>>>

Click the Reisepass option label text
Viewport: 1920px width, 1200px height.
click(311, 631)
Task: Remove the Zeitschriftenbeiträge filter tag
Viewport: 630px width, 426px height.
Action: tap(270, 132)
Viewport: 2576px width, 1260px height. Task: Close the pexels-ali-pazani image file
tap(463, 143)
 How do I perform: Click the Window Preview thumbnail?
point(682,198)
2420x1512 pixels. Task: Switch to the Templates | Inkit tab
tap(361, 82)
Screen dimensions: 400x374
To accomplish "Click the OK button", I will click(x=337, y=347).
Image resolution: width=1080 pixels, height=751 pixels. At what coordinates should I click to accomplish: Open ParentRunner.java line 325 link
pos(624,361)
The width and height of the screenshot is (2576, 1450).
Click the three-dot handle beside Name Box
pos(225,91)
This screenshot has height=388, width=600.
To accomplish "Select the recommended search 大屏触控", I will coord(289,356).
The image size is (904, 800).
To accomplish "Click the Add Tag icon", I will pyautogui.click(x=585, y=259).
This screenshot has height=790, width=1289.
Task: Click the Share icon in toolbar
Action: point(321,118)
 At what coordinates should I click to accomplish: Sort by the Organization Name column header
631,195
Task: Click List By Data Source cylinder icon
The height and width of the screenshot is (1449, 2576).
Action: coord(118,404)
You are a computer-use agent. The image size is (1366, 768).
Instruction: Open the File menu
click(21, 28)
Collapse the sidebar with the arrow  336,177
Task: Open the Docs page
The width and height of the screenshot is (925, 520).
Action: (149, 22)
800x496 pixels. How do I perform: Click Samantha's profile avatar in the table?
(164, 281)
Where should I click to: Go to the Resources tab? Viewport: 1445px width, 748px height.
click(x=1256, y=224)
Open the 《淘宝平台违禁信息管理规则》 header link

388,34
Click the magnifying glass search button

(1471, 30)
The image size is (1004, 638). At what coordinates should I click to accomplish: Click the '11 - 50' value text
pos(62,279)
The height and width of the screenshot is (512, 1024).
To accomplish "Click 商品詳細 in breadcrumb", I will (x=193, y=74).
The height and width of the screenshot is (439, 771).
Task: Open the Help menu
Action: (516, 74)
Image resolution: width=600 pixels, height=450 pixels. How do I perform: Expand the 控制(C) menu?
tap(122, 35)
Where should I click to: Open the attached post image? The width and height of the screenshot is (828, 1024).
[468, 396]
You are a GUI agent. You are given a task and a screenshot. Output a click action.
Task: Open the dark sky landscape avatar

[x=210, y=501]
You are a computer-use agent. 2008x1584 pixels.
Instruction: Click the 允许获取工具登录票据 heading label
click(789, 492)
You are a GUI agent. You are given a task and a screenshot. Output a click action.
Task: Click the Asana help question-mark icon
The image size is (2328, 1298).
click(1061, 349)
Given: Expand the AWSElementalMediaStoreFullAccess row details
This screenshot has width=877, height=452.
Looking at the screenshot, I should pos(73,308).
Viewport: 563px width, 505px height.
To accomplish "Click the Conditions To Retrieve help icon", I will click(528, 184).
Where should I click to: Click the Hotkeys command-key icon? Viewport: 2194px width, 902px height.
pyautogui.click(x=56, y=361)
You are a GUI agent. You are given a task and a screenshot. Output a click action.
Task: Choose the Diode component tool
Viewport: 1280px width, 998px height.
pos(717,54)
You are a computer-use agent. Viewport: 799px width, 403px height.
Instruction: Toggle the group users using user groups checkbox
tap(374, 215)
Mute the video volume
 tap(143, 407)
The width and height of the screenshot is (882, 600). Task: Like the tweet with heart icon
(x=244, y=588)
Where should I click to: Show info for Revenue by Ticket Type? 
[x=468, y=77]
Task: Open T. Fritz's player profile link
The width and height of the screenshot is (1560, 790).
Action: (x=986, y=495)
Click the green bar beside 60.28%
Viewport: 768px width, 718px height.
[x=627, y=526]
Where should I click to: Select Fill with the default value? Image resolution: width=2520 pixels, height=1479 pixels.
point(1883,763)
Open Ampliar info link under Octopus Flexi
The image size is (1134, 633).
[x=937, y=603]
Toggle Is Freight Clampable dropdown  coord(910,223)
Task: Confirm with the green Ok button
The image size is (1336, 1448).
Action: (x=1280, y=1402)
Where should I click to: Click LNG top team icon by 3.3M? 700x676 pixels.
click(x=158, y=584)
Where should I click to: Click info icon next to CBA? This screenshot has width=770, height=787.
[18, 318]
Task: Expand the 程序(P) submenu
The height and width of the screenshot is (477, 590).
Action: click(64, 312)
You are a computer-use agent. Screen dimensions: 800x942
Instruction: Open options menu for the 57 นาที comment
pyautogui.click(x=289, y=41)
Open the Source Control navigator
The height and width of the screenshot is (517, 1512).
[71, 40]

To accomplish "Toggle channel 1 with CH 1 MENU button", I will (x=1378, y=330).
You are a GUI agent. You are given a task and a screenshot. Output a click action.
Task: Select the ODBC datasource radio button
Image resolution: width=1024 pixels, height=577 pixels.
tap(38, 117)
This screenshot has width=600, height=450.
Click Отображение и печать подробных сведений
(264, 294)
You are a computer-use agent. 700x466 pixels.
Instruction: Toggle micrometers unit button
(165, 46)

<<<

* **WHAT NEEDS TO BE DONE**
Turn every line of the records above into a JSON list of strings, one string per line, and leave out the blank lines.

* **CORRECT ANSWER**
[
  "Click the Reisepass option label text",
  "Viewport: 1920px width, 1200px height.",
  "click(311, 631)",
  "Task: Remove the Zeitschriftenbeiträge filter tag",
  "Viewport: 630px width, 426px height.",
  "Action: tap(270, 132)",
  "Viewport: 2576px width, 1260px height. Task: Close the pexels-ali-pazani image file",
  "tap(463, 143)",
  " How do I perform: Click the Window Preview thumbnail?",
  "point(682,198)",
  "2420x1512 pixels. Task: Switch to the Templates | Inkit tab",
  "tap(361, 82)",
  "Screen dimensions: 400x374",
  "To accomplish \"Click the OK button\", I will click(x=337, y=347).",
  "Image resolution: width=1080 pixels, height=751 pixels. At what coordinates should I click to accomplish: Open ParentRunner.java line 325 link",
  "pos(624,361)",
  "The width and height of the screenshot is (2576, 1450).",
  "Click the three-dot handle beside Name Box",
  "pos(225,91)",
  "This screenshot has height=388, width=600.",
  "To accomplish \"Select the recommended search 大屏触控\", I will coord(289,356).",
  "The image size is (904, 800).",
  "To accomplish \"Click the Add Tag icon\", I will pyautogui.click(x=585, y=259).",
  "This screenshot has height=790, width=1289.",
  "Task: Click the Share icon in toolbar",
  "Action: point(321,118)",
  " At what coordinates should I click to accomplish: Sort by the Organization Name column header",
  "631,195",
  "Task: Click List By Data Source cylinder icon",
  "The height and width of the screenshot is (1449, 2576).",
  "Action: coord(118,404)",
  "You are a computer-use agent. The image size is (1366, 768).",
  "Instruction: Open the File menu",
  "click(21, 28)",
  "Collapse the sidebar with the arrow  336,177",
  "Task: Open the Docs page",
  "The width and height of the screenshot is (925, 520).",
  "Action: (149, 22)",
  "800x496 pixels. How do I perform: Click Samantha's profile avatar in the table?",
  "(164, 281)",
  "Where should I click to: Go to the Resources tab? Viewport: 1445px width, 748px height.",
  "click(x=1256, y=224)",
  "Open the 《淘宝平台违禁信息管理规则》 header link",
  "388,34",
  "Click the magnifying glass search button",
  "(1471, 30)",
  "The image size is (1004, 638). At what coordinates should I click to accomplish: Click the '11 - 50' value text",
  "pos(62,279)",
  "The height and width of the screenshot is (512, 1024).",
  "To accomplish \"Click 商品詳細 in breadcrumb\", I will (x=193, y=74).",
  "The height and width of the screenshot is (439, 771).",
  "Task: Open the Help menu",
  "Action: (516, 74)",
  "Image resolution: width=600 pixels, height=450 pixels. How do I perform: Expand the 控制(C) menu?",
  "tap(122, 35)",
  "Where should I click to: Open the attached post image? The width and height of the screenshot is (828, 1024).",
  "[468, 396]",
  "You are a GUI agent. You are given a task and a screenshot. Output a click action.",
  "Task: Open the dark sky landscape avatar",
  "[x=210, y=501]",
  "You are a computer-use agent. 2008x1584 pixels.",
  "Instruction: Click the 允许获取工具登录票据 heading label",
  "click(789, 492)",
  "You are a GUI agent. You are given a task and a screenshot. Output a click action.",
  "Task: Click the Asana help question-mark icon",
  "The image size is (2328, 1298).",
  "click(1061, 349)",
  "Given: Expand the AWSElementalMediaStoreFullAccess row details",
  "This screenshot has width=877, height=452.",
  "Looking at the screenshot, I should pos(73,308).",
  "Viewport: 563px width, 505px height.",
  "To accomplish \"Click the Conditions To Retrieve help icon\", I will click(528, 184).",
  "Where should I click to: Click the Hotkeys command-key icon? Viewport: 2194px width, 902px height.",
  "pyautogui.click(x=56, y=361)",
  "You are a GUI agent. You are given a task and a screenshot. Output a click action.",
  "Task: Choose the Diode component tool",
  "Viewport: 1280px width, 998px height.",
  "pos(717,54)",
  "You are a computer-use agent. Viewport: 799px width, 403px height.",
  "Instruction: Toggle the group users using user groups checkbox",
  "tap(374, 215)",
  "Mute the video volume",
  " tap(143, 407)",
  "The width and height of the screenshot is (882, 600). Task: Like the tweet with heart icon",
  "(x=244, y=588)",
  "Where should I click to: Show info for Revenue by Ticket Type? ",
  "[x=468, y=77]",
  "Task: Open T. Fritz's player profile link",
  "The width and height of the screenshot is (1560, 790).",
  "Action: (x=986, y=495)",
  "Click the green bar beside 60.28%",
  "Viewport: 768px width, 718px height.",
  "[x=627, y=526]",
  "Where should I click to: Select Fill with the default value? Image resolution: width=2520 pixels, height=1479 pixels.",
  "point(1883,763)",
  "Open Ampliar info link under Octopus Flexi",
  "The image size is (1134, 633).",
  "[x=937, y=603]",
  "Toggle Is Freight Clampable dropdown  coord(910,223)",
  "Task: Confirm with the green Ok button",
  "The image size is (1336, 1448).",
  "Action: (x=1280, y=1402)",
  "Where should I click to: Click LNG top team icon by 3.3M? 700x676 pixels.",
  "click(x=158, y=584)",
  "Where should I click to: Click info icon next to CBA? This screenshot has width=770, height=787.",
  "[18, 318]",
  "Task: Expand the 程序(P) submenu",
  "The height and width of the screenshot is (477, 590).",
  "Action: click(64, 312)",
  "You are a computer-use agent. Screen dimensions: 800x942",
  "Instruction: Open options menu for the 57 นาที comment",
  "pyautogui.click(x=289, y=41)",
  "Open the Source Control navigator",
  "The height and width of the screenshot is (517, 1512).",
  "[71, 40]",
  "To accomplish \"Toggle channel 1 with CH 1 MENU button\", I will (x=1378, y=330).",
  "You are a GUI agent. You are given a task and a screenshot. Output a click action.",
  "Task: Select the ODBC datasource radio button",
  "Image resolution: width=1024 pixels, height=577 pixels.",
  "tap(38, 117)",
  "This screenshot has width=600, height=450.",
  "Click Отображение и печать подробных сведений",
  "(264, 294)",
  "You are a computer-use agent. 700x466 pixels.",
  "Instruction: Toggle micrometers unit button",
  "(165, 46)"
]